Abstract The cannabinoid CB 1 receptor system is involved in feeding behaviors and the CB 1 receptor antagonist SR 141716A is an effective antiobesity drug. However, SR 141716A also has serious side effects, which prompted the exploration of alternative strategies to modulate this important drug target. Recently a CB 1 receptor allosteric modulating site has been discovered and the allosteric modulating activity of several modulators including ORG 27569 has been characterized in vitro. Yet, little is known of the in vivo pharmacological effects of ORG 27569. This study examined the behavioral pharmacology of ORG 27569 in rats.
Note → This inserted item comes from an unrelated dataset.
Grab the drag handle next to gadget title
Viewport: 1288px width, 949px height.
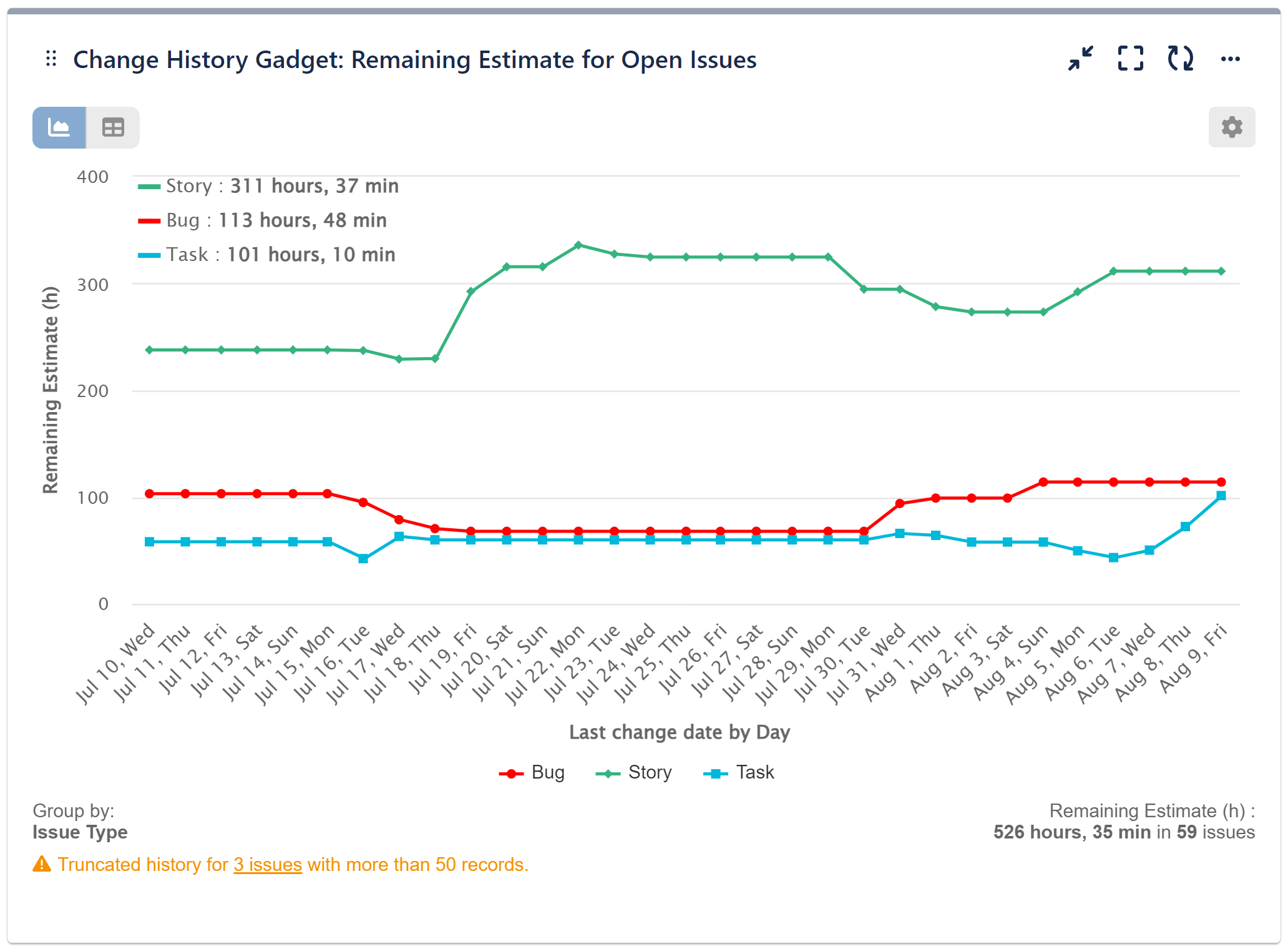51,59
ORG 27569 (3.2–10 mg/kg, i.p.) selectively attenuated the hypothermic effects of CB 1 receptor agonists CP 55940 (0.1–1 mg/kg) and anandamide (3.2–32 mg/kg). In contrast, SR 141716A only attenuated the hypothermic effects of CP 55940 but not anandamide. SR 141716A but not ORG 27569 blocked CP 55940‐induced catalepsy and antinociception. In addition, ORG 27569 did not modify SR 141716A‐elicited grooming and scratching behaviors. In feeding studies, ORG 27569 decreased palatable and plain food intake which was partially blocked by CP 55940. The hypophagic effect of ORG 27569 developed tolerance after 4 days of daily 5.6 mg/kg treatment; however, the effect on body weight gain outlasted the drug treatment for 10 days. These data suggest that ORG 27569 may not function as a CB 1 receptor allosteric modulator in vivo, although its hypophagic activity still has potential therapeutic utility.